In addition to M1 Pro and M1 Max chip options, the notebooks feature mini-LED displays with ProMotion for up to a 120Hz refresh rate, additional ports like an HDMI port and an SD card slot, MagSafe charging, longer battery life, and a notch housing an upgraded 1080p webcam. Geekbench 6 scores are calibrated against a baseline score of 2500 (which is the score of an Intel Core i7-12700). The new 14-inch and 16-inch MacBook Pro models became available to order on Monday and have started shipping to some customers ahead of a Tuesday, October 26 launch.
#2014 i7 macbook pro geekbench score upgrade#
Customers can upgrade this configuration to a 10-core M1 Pro chip with a 14-core GPU for an extra $200, raising the total price to $2,199. Geekbench 6 scores are calibrated against a baseline score of 2,500 (which is the score.

These scores are the average of 64 user results uploaded to the Geekbench Browser. The base model 14-inch MacBook Pro with an 8-core M1 Pro chip is priced at $1,999 in the United States. Benchmark results for a MacBook Pro (15-inch Mid 2019) with an Intel Core i7-9750H processor. The MacBook Pro (Retina) with an Intel Core i7-3720QM processor scores 683 for single-core performance and 2,257 for multi-core performance in the Geekbench 6 CPU Benchmark. These scores are the average of 418 user results uploaded to the. The MacBook Pro (15-inch Mid 2017) with an Intel Core i7-7920HQ processor scores 1,180 for single-core performance and 3,750 for multi-core performance in the Geekbench 6 CPU Benchmark.

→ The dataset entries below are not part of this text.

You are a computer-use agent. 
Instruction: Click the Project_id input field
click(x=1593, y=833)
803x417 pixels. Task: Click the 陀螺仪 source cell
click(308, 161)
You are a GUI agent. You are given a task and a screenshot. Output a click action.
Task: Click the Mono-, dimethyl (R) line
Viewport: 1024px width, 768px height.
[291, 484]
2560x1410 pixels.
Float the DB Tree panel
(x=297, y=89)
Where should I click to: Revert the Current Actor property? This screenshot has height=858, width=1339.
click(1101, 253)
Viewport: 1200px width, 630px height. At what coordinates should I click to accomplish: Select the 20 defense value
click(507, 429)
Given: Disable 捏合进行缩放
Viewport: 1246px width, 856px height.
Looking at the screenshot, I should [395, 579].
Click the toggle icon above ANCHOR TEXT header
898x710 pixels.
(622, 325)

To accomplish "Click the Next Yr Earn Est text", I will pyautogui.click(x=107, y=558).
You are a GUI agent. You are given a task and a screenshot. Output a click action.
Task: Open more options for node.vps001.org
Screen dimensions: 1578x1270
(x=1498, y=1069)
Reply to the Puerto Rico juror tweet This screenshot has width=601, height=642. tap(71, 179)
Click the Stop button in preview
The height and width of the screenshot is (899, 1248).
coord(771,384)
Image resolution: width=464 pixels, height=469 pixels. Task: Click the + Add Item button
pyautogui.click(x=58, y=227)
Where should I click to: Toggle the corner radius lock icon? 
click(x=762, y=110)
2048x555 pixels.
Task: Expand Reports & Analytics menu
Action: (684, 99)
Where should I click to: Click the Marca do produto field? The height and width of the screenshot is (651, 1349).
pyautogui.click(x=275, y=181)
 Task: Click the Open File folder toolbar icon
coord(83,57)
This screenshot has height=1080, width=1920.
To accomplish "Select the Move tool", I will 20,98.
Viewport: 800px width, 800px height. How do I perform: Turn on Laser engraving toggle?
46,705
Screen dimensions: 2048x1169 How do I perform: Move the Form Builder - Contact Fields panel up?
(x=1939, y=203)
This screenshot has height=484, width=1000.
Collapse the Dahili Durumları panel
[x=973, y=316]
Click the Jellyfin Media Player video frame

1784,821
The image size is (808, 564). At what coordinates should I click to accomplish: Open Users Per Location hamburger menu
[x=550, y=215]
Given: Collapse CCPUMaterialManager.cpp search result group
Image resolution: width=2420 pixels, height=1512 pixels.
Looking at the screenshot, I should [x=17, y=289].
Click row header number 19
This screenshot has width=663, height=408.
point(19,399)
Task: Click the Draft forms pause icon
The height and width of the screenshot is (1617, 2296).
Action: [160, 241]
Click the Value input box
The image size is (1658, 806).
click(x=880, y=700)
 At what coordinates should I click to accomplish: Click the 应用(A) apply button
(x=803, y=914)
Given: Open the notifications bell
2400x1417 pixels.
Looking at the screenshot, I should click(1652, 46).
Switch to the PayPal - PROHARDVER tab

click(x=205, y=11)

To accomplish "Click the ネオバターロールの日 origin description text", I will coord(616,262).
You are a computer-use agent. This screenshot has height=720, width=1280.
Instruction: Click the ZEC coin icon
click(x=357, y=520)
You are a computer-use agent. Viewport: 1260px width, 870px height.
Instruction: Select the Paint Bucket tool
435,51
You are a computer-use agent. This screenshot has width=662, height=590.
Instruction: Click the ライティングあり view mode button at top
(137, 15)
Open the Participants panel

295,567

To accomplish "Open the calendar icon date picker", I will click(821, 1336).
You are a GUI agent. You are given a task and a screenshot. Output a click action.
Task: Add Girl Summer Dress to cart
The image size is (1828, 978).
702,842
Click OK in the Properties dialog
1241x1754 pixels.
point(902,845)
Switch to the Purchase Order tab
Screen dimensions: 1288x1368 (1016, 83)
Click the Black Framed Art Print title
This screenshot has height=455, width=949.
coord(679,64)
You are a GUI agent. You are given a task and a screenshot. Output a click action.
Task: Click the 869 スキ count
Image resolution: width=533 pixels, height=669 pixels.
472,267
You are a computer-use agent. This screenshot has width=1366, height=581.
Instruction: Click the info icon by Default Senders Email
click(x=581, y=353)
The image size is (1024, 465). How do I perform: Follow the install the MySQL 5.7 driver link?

Keep in mind this is only a single result, so additional results are needed for certainty.įor single-core performance, the 8-core M1 Pro chip has approximately the same score as the standard M1 chip, the M1 Pro chip, and the M1 Max chip.įor multi-core performance, the 8-core M1 Pro chip is about 30% faster than the standard M1 chip, which also has 8-cores (4 performance, 4 efficiency). The benchmark result lists the 8-core 14-inch MacBook Pro with a multi-core score of 9,948, which is around 20% lower than the average multi-core score of around 12,700 for 14-inch MacBook Pro models configured with a 10-core M1 Pro or M1 Max chip. The 10-core model has 8 performance cores and 2 efficiency cores, while the 8-core model has 6 performance cores and 2 efficiency cores. The first seemingly legitimate Geekbench 5 result for the base model 14-inch MacBook Pro with an 8-core M1 Pro chip has surfaced, and it reveals that the 8-core model is, as expected, ~20% slower than 10-core models in terms of multi-core performance.